**SELECTED EXCERPT**

+++++

What do you understand as brain? Neocortex? Because if the evolutionary old parts of your brain stop doing anything for five minutes, you will likely die. If you mean ‘whole body is put into stasis’, that’s a different matter.
Fair point. I think whole-body stasis for 5 minutes works about as well for the thought experiment, or else “everything in the brain except what’s needed to keep you alive”.
I bet if you phrase the question as “your brain is destroyed and recreated 5 minutes later”, most people outside LW answer no. I guess this might be another instance of brain functions inactive vs lack of ability to have experiences.
Yes, I agree (except that I’m not sure whether most people outside LW would really answer no; for sure a lot would, but I don’t have a strong intuition about whether it would be a majority). My point is just that even if sleep never turns off experiences altogether, the intuition people appeal to when saying “experience stops every night when you sleep” isn’t actually dependent on that.
What do “destroy” and “recreate” mean?
I interpret them as meaning something like “disassemble” and “reassemble in the same configuration as before, with the same component parts”
That’s not how I interpret the descriptions of the destructive teleportation, uploading, and forking scenarios.
The only arguments I can presently think of that really make me doubt my response to the “do you survive destructive uploading/teleportation/copying?” questions are more on the lines of the Ship of Theseus. My computer remains my computer if I turn it off and on again. “My files” can refer to specific instances, versions, copies, whatever, whether they’re on “my computer” or copied to an external device. If my computer falls apart and is put back together again, it’s still my computer. If my computer is taken apart, and an identical computer with my files on its hard drive is built (with different parts), it’s a different computer. If my computer slowly has all its parts replaced, one at a time, I don’t really know what I’d think; I want to say it’s no longer the same computer at some point, but I don’t know which point. Maybe when the hard drive is replaced, but that’s a bad example because replacing individual chunks of atoms in the hard drive is a weird concept. Actually, I’d probably think of the new chunks as “the new chunks”, and more or less treat it as portions of two separate disks acting as one. (And if files are modified, deleted, copied, etc, then they are modified, deleted, copied, etc, and this does not make it stop being “my computer”.)

+++++

**EXERCISES**
a - In the discussion of brain stasis and personal identity, which three scenarios does one reply name when rejecting the "disassemble and reassemble" reading of "destroy" and "recreate"?
b - Continue the discussion of brain stasis and personal identity from its final sentence.
The dataset entries have no connection to the discussion of brain stasis and personal identity.

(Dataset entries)
+++++

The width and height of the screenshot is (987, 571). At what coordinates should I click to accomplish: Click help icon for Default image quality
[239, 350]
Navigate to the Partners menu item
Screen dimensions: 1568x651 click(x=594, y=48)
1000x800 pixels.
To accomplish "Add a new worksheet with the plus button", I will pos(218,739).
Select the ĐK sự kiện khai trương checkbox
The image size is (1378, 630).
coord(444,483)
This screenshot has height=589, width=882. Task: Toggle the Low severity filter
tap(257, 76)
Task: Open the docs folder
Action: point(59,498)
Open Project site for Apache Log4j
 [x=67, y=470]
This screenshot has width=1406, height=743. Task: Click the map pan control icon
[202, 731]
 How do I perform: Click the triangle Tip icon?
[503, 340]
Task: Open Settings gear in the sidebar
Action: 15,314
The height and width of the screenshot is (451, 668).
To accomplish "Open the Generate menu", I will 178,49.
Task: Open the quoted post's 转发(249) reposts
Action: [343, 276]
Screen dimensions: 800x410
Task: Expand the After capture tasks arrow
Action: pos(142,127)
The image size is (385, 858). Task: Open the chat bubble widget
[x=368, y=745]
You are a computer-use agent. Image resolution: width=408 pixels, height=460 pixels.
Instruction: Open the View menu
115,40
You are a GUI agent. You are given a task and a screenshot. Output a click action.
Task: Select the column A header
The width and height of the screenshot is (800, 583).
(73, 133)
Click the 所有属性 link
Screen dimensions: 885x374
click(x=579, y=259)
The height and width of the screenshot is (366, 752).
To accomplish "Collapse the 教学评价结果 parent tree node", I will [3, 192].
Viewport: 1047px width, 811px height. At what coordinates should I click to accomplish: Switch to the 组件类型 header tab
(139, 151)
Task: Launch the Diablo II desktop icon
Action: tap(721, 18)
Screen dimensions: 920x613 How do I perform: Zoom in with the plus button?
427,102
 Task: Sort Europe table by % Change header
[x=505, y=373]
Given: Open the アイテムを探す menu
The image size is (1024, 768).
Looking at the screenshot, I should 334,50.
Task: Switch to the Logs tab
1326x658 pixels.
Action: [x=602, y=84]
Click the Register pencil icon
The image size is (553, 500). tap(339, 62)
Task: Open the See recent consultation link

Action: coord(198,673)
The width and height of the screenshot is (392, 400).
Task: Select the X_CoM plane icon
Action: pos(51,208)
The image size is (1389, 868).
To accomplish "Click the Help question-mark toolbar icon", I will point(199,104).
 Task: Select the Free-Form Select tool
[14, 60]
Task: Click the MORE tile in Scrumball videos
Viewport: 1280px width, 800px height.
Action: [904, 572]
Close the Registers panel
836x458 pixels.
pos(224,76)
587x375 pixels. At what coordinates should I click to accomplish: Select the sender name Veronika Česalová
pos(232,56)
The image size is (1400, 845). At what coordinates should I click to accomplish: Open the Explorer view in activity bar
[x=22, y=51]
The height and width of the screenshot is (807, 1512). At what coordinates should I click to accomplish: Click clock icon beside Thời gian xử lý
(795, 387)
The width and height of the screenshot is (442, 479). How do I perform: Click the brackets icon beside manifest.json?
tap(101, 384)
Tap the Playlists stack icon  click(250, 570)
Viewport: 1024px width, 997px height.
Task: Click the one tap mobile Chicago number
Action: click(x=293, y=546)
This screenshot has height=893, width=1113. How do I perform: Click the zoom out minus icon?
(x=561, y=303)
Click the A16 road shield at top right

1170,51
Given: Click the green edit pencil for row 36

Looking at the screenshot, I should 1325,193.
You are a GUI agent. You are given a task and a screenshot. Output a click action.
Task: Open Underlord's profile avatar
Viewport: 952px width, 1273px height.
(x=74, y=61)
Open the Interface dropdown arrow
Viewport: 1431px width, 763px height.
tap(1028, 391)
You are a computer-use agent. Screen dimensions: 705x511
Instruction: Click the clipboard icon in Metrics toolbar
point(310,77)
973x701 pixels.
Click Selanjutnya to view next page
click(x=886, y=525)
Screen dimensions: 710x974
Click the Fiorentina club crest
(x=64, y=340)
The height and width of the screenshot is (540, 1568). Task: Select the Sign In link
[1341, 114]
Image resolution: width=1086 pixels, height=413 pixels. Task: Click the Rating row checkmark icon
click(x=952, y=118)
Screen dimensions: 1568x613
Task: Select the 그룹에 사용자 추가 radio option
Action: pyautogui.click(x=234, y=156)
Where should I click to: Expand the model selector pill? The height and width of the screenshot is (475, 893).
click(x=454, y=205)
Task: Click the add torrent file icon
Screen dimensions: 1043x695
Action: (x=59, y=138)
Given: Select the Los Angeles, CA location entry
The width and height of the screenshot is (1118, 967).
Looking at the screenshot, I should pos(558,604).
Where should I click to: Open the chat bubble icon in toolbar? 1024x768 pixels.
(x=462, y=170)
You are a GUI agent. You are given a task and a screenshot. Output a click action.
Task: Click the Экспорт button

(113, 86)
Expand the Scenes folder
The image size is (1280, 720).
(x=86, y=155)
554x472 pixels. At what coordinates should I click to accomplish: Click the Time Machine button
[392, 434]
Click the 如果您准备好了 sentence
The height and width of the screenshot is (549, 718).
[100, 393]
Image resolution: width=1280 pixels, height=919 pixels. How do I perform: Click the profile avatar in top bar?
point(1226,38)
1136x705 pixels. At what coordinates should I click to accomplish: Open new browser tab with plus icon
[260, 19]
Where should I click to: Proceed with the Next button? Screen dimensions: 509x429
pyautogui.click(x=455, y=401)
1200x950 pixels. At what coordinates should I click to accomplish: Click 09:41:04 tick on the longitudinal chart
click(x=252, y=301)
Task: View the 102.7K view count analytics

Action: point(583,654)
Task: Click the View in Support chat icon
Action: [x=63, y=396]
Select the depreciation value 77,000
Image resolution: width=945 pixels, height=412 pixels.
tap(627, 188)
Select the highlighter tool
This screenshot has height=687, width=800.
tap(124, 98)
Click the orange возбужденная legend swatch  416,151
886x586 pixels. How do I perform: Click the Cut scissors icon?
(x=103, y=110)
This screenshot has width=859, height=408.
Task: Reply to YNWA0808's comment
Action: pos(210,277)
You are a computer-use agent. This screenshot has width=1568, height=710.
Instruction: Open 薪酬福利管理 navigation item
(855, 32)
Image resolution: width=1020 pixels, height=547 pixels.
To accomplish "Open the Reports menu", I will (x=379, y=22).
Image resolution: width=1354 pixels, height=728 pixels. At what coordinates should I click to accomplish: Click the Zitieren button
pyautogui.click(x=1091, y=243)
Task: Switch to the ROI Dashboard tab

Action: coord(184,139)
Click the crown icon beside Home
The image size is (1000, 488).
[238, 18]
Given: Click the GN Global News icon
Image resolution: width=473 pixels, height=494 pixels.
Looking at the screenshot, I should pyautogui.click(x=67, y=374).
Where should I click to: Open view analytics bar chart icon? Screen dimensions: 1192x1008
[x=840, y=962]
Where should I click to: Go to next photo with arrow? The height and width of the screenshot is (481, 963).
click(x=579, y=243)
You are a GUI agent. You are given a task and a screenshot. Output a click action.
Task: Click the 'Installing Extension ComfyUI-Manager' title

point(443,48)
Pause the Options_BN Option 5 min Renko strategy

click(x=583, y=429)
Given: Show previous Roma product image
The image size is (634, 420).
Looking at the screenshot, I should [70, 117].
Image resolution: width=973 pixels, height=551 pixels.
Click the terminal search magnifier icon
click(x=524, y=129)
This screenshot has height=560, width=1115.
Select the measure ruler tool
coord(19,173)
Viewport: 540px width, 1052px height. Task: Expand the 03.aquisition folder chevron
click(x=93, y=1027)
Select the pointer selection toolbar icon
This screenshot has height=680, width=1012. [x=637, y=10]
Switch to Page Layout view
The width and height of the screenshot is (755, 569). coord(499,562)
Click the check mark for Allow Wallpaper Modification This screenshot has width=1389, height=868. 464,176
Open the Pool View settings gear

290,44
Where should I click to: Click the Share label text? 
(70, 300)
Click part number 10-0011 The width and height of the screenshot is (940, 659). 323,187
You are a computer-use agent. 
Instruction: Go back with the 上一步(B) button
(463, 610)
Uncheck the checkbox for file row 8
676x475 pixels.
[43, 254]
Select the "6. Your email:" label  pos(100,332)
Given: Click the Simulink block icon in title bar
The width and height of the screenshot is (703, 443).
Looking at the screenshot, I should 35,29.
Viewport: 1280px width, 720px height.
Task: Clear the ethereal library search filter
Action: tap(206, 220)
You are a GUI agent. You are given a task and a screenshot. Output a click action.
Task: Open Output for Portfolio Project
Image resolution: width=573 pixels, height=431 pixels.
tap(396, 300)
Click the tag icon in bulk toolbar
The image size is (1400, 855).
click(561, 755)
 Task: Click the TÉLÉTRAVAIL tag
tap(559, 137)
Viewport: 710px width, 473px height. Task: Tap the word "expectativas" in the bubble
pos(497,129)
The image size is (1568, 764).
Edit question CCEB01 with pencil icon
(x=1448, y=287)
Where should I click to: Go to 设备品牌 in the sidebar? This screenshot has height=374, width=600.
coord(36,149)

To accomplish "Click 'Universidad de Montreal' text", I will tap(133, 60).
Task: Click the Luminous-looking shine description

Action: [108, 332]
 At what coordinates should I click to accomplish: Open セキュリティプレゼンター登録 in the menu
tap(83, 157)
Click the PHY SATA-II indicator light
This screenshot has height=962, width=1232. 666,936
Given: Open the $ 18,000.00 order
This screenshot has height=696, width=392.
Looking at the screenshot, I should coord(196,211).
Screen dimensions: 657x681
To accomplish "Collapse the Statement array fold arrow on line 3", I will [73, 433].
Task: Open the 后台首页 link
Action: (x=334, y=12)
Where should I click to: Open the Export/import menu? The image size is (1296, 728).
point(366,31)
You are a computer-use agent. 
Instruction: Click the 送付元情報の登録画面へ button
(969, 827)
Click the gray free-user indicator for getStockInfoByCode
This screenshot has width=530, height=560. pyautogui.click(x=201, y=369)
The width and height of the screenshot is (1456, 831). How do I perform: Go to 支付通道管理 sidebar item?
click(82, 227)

+++++

**PER-TASK ANSWERS**
a - Destructive teleportation, uploading, and forking.

b -
So what does that mean for the brain? The brain changes a lot; does its component parts get replaced all that often? A huge portion of the cells in the body get replaced at varying rates; do they play into this at all? How would my conclusions change if the brain replaces its cells frequently and I was just that bad at understanding neurology? I’m not really sure about the answers to these. It’s possible that the answers could change my mind. It’s possible that I would just stay in the same boat and remain existentially horrified forever or something.
But flipping the switch from on to off to on is more or less irrelevant. I feel like we are using the same words to describe completely different phenomena, then debating as though everyone is using the words in the same way. (Compare “Congress” to “the 75th congress” to “the 76th congress”. The first is defined by an enduring pattern with interchangeable components, such that it describes the both of the other two; the second refers to a specific configuration of components and behaviors; the third is as specific as the second, but it’s entirely possible that only a few members from the 75th congress were replaced for the 76th. If someone was particularly attached to the 75th congress, and by the 80th congress, the last member from the 75th was replaced, what would we take from such a person’s reaction? Keeping in mind that people tend to write dramatic articles whenever an enduring group loses or replaces all of its original members, or all of the members present for particularly charished events, etc. What if a band breaks up, then most of its members form a new band?)